JupyterHub brings the power of notebooks to groups of users. It gives users access to computational environments and resources without burdening the users with installation and maintenance tasks. Users – including students, researchers, and data scientists – can get their work done in their own workspaces on shared resources which can be managed efficiently by system administrators.
Notebook container image
This app uses the data science
notebook image by default. This image is ~2GB and is downloaded during
app startup. This can take a bit of time depending on the network speed.

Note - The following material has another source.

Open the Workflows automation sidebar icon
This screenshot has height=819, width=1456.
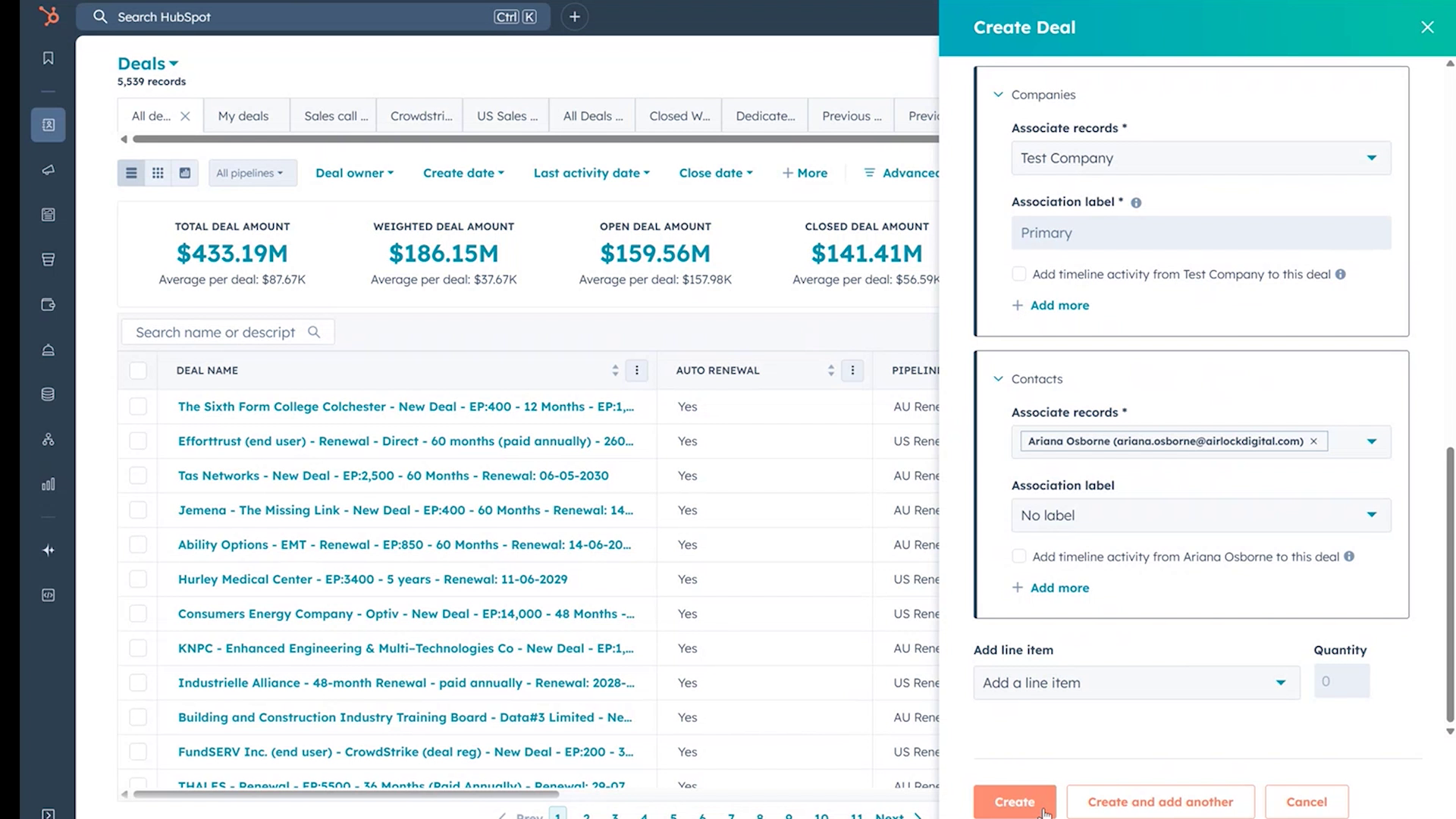[x=47, y=439]
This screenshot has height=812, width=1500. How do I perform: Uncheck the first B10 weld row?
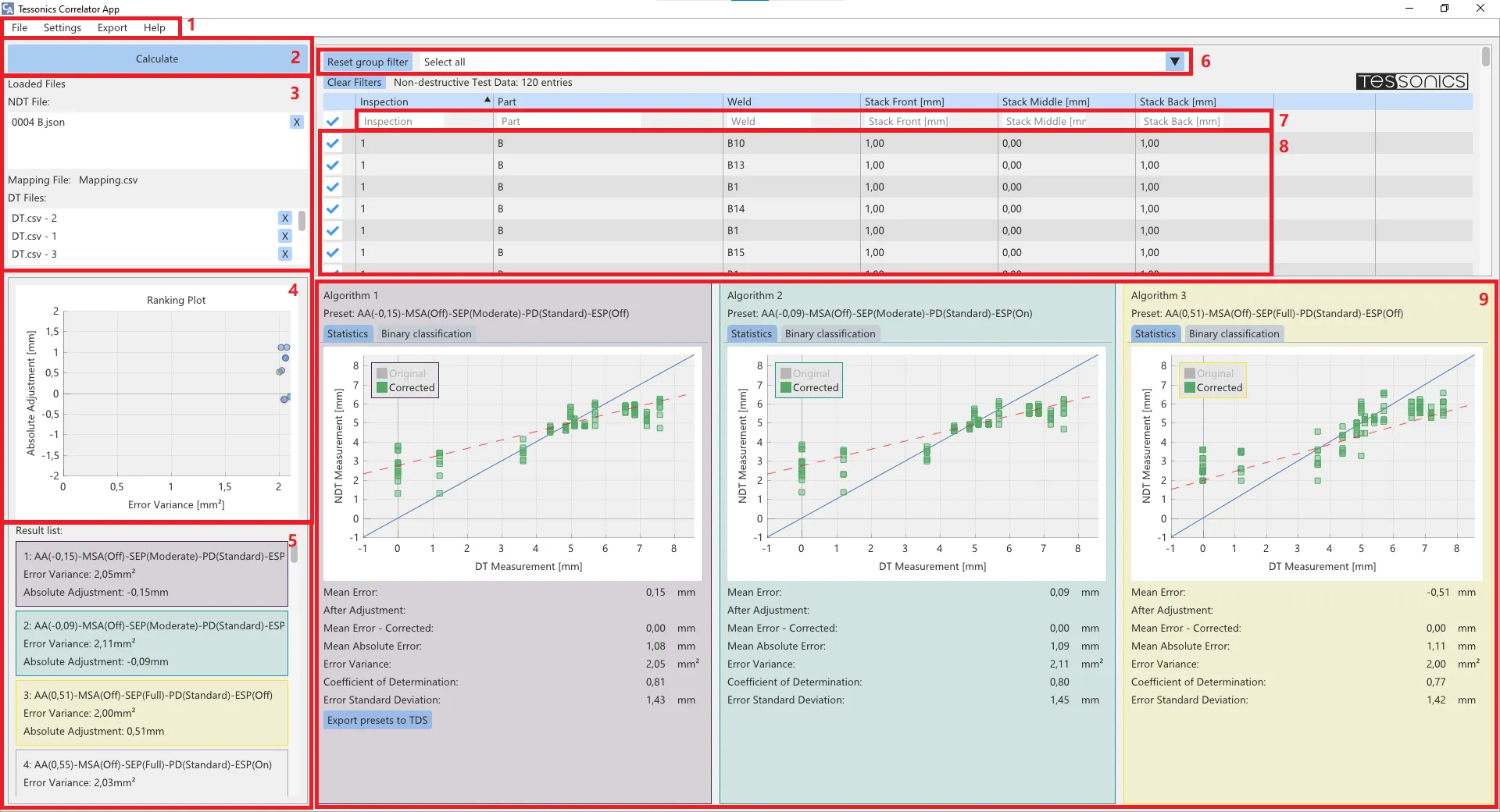pos(334,143)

The Jupyter Notebook is an open-source web application that allows you
to create and share documents that contain live code, equations,
visualizations and narrative text. Uses include: data cleaning and
transformation, numerical simulation, statistical modeling, data visualization,
machine learning, and much more.
- Language of choice – Python, R, Julia, and Scala
- In-browser editing for code, with automatic syntax highlighting, indentation, and tab completion/introspection.
- The ability to execute code from the browser, with the results of computations attached to the code which generated them.
- Displaying the result of computation using rich media representations, such as HTML, LaTeX, PNG, SVG, etc. For example, publication-quality figures rendered by the matplotlib library, can be included inline.
- In-browser editing for rich text using the Markdown markup language, which can provide commentary for the code, is not limited to plain text.
- The ability to easily include mathematical notation within markdown cells using LaTeX, and rendered natively by MathJax.